WHAT YOU HAVE TO DO | Look through the data below and output, unchanged, every line from the one holding "Task: Open the ビジネスシューズ category" through the one holding "673x394 pixels.", inclusive. Skip the pictures.

[MATERIAL TO PROCESS Boundary: Start]

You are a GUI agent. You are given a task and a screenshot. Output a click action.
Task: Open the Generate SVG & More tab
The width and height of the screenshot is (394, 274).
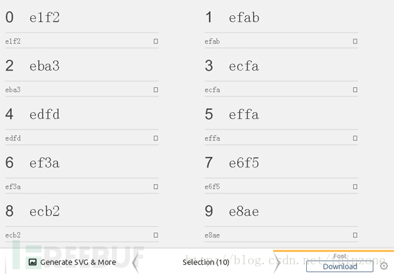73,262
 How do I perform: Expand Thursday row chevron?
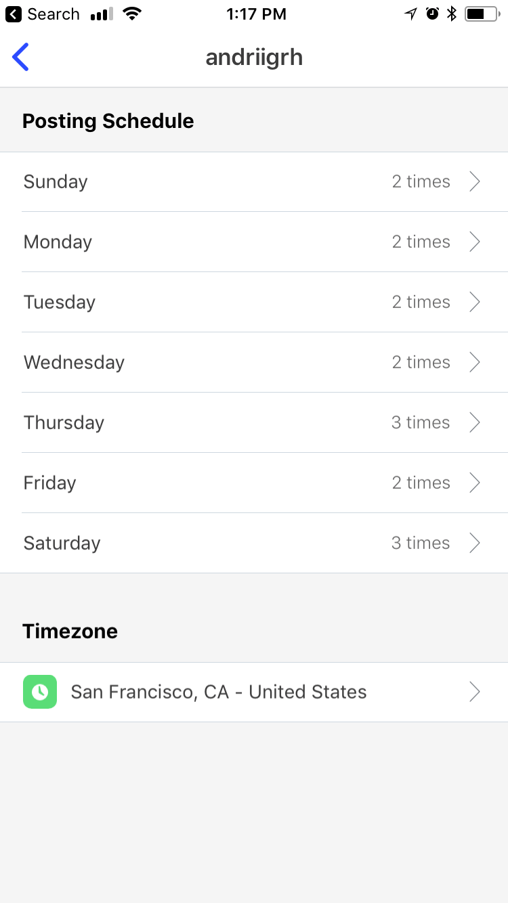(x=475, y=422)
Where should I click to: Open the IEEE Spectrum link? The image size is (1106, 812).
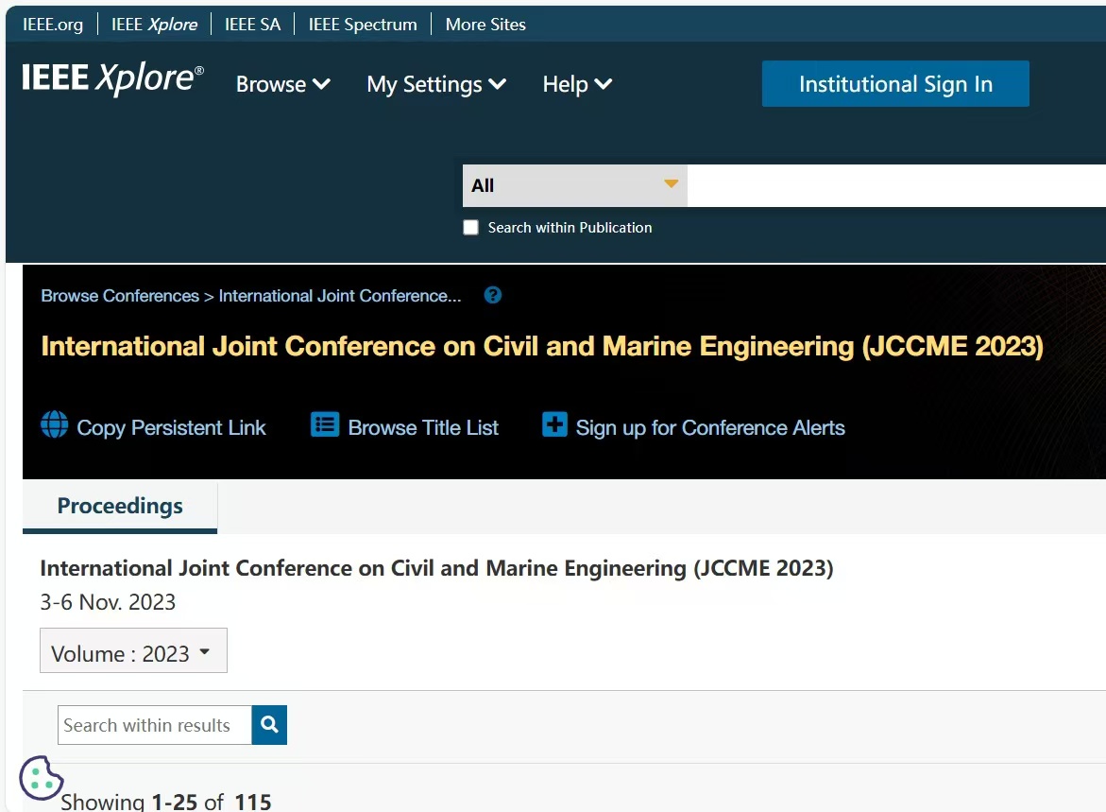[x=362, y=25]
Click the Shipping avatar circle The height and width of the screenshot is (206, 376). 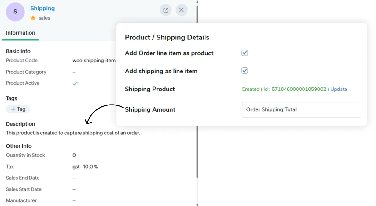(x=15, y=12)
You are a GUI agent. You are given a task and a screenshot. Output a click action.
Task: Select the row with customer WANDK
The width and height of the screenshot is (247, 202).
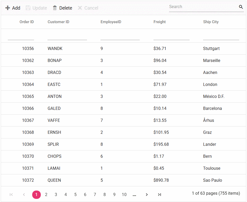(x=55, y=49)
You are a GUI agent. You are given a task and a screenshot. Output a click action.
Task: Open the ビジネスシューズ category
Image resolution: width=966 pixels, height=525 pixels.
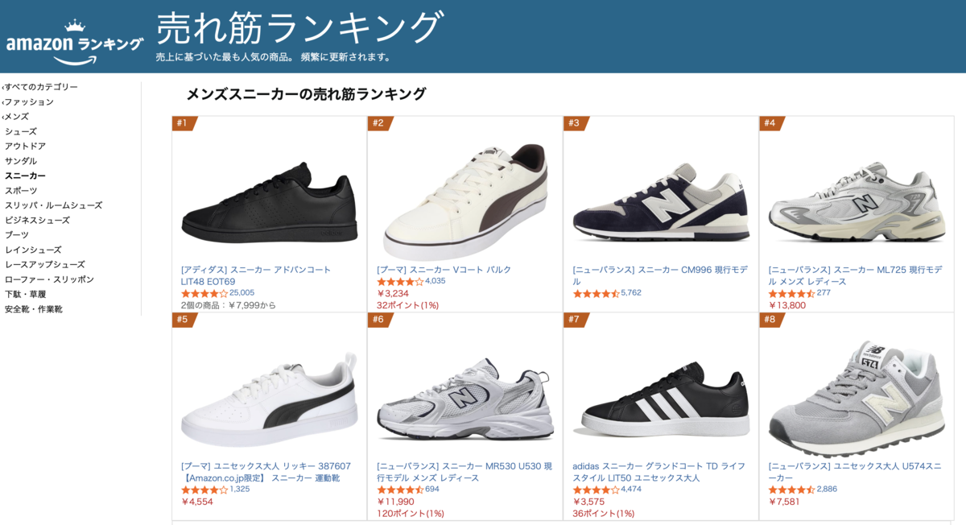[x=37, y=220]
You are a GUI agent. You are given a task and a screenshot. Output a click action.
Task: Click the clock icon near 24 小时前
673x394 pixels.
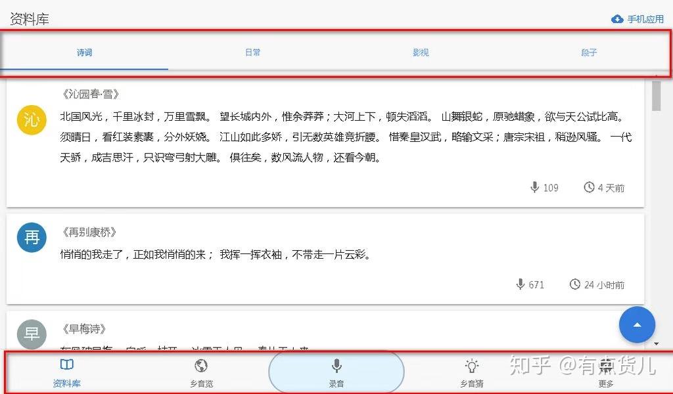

[MATERIAL TO PROCESS Boundary: End]
[MATERIAL TO PROCESS Boundary: Start]

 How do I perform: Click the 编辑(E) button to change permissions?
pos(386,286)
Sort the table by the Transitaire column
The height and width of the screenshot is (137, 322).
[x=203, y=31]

[MATERIAL TO PROCESS Boundary: End]

SOLVED PROBLEM |
Task: Open the ビジネスシューズ category
Image resolution: width=966 pixels, height=525 pixels.
[x=37, y=220]
You are a GUI agent. You are given a task and a screenshot. Output a click action.
Task: Click the clock icon near 24 小时前
673x394 pixels.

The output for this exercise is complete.